Sunday, May 8, 2016

Set Free

Acts 16:16-34
One day, as we were going to a place of prayer, we met a slave girl who had a spirit of divination and brought her owners a great deal of money by fortune telling. While she followed Paul and us, she would cry out, “These men are slaves of the Most High God, who proclaim to you a way of salvation.” She kept doing this for many days. But Paul, very much annoyed, turned and said to the spirit, “I order you in the name of Jesus Christ to come out of her.” And it came out that very hour. But when her owners saw that their hope of making money was gone, they seized Paul and Silas and dragged them into the marketplace before the authorities. When they had brought them before the magistrates, they said, “These men are disturbing our city; they are Jews and are advocating customs that are not lawful for us as Romans to adopt or observe.” The crowd joined in attacking them, and the magistrates had them stripped of their clothing and ordered them to be beaten with rods. After they had given them a severe flogging, they threw them into prison and ordered the jailer to keep them securely. Following these instructions, he put them in the innermost cell and fastened their feet in the stocks. About midnight Paul and Silas were praying and singing hymns to God, and the prisoners were listening to them. Suddenly there was an earthquake, so violent that the foundations of the prison were shaken; and immediately all the doors were opened and everyone’s chains were unfastened. When the jailer woke up and saw the prison doors wide open, he drew his sword and was about to kill himself, since he supposed that the prisoners had escaped. But Paul shouted in t aloud voice, “Do not harm yourself, for we are all here.” The jailer called for lights, and rising in, he fell down trembling before Paul and Silas. Then he brought them outside and said, “Sirs, what must I do to be saved?” They answered, “Believe on the Lord Jesus, and you will be saved, you and your household.” They spoke the word of the Lord to him and to all who were in his house. At the same hour of the night he took them and washed their wounds; then he and his entire family were baptized without delay. He brought them up into the house and set food before them; and he and his entire household rejoiced that he had become a believer in God.

Psalm 97
The LORD reigns; let the earth rejoice; let the multitude of the isles be glad.
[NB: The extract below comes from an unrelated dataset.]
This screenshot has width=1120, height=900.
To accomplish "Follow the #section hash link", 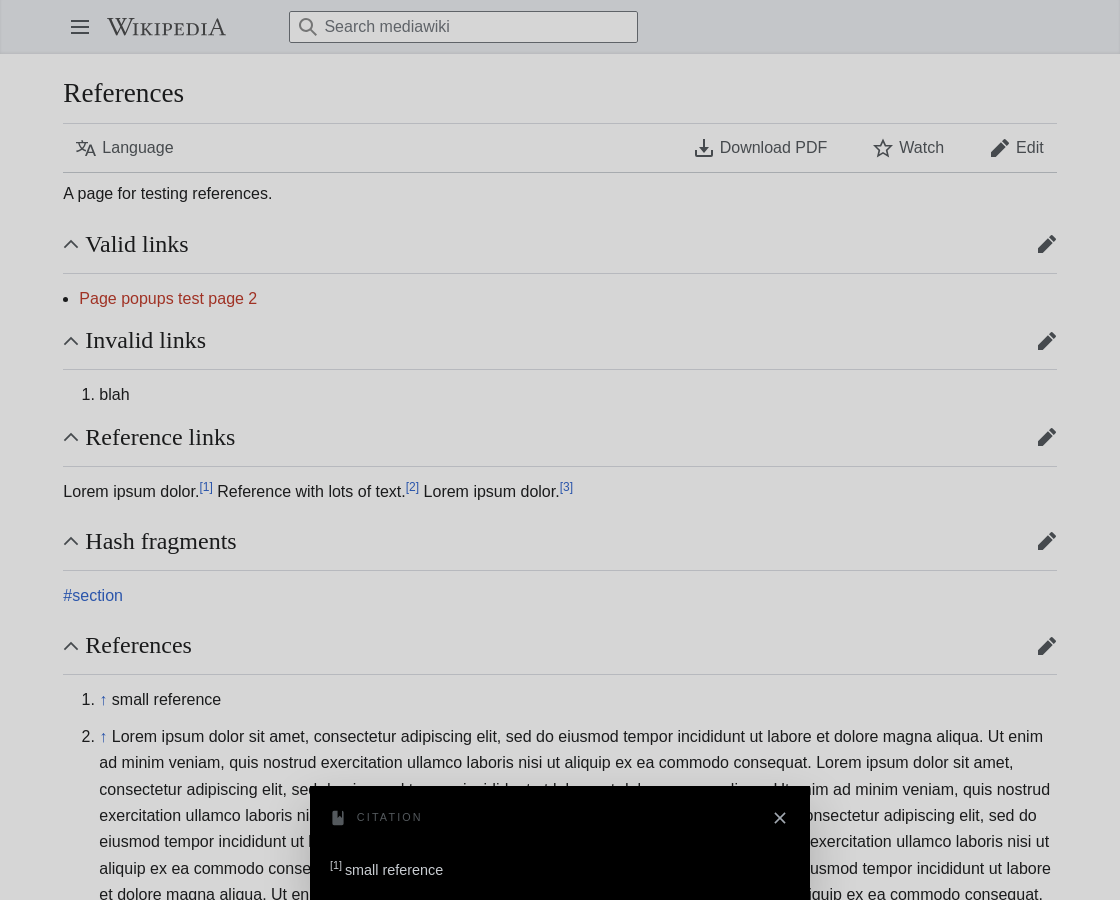I will 93,596.
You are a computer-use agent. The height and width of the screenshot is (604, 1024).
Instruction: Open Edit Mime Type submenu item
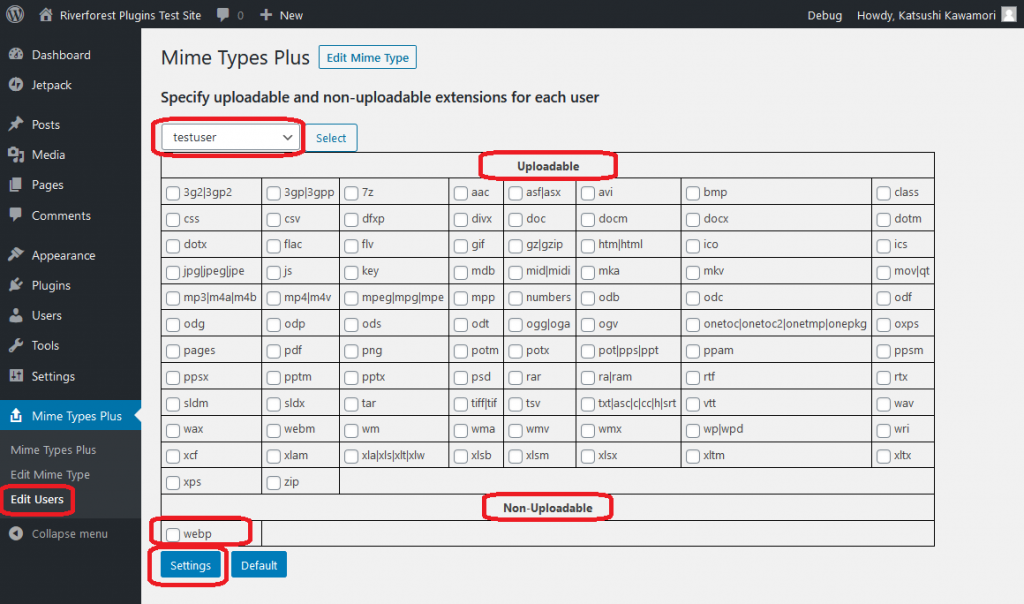coord(50,475)
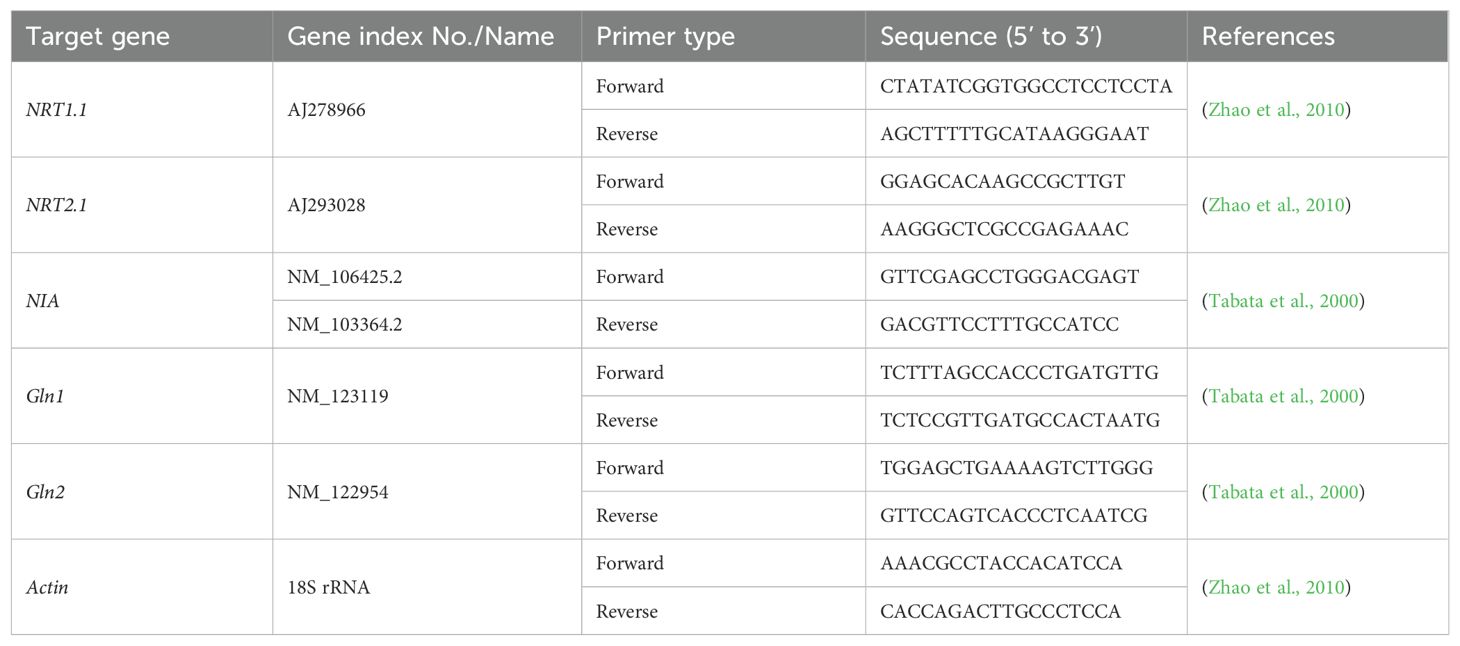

Clouds and darkness surround the LORD, righteousness and justice are the foundations of God’s throne. Fire goes before the LORD, burning up enemies on every side. Lightnings light up the world; the earth sees and trembles. The mountains melt like wax before the Lord of all the earth. The heavens declare your righteousness, O LORD, and all the peoples see your glory. Confounded be all who worship carved images and delight in false gods. Bow down before the LORD, all you gods. Zion hears and is glad, and the cities of Judah rejoice, because of your judgments, O LORD. For you are the LORD, most high over all the earth; you are exalted far above all gods. You who love the LORD, hate evil! God guards the lives of the saints and rescues them from the  hand of the wicked. Light dawns for the righteous, and joy for the honest of heart. Rejoice in the LORD, you righteous, and give thanks to God’s holy name.

Revelation 22:12-14, 16-17, 20-21
“See, I am coming soon; my reward is with me, to repay according to everyone’s work. I am the Alpha and the Omega, the first and the last, the beginning and the end.” Blessed are those who wash their robes, so that they will have the right to the tree of life and may enter the city by the gates. “It is I, Jesus, who sent my angel to you with this testimony for the churches. I am the root and the descendant of David, the bright morning star.” The Spirit and the bride say, “Come.” And let everyone who hears say, “Come.” And let everyone who is thirsty come. Let anyone who wishes take the water of life as a gift. The one who testifies to these things says, “Surely I am coming soon.” Amen. Come, Lord Jesus! The grace of the Lord Jesus be with all the saints. Amen.

John 17:20-26
[Jesus prayed:] “I ask not only on behalf of these, but also on behalf of those who will believe in me through their word, that they may all be one. As you, Father, are in me and I am in you, may they also be in us, so that the world may believe that you have sent me. The glory that you have given me I have given them, so that they may be one, as we are one, I in them and you in me, that they may become completely one, so that the world may know that you have sent me and have loved them even as you have loved me. Father, I desire that those also, whom you have given me, may be with me where I am, to see my glory, which you have given me because you loved me before the foundation of the world. Righteous Father, the world does not know you, but I know you; and these know that you have sent me. I make your name known to them, and I will make it known, so that the love with which you have loved me may be in them, and I in them.”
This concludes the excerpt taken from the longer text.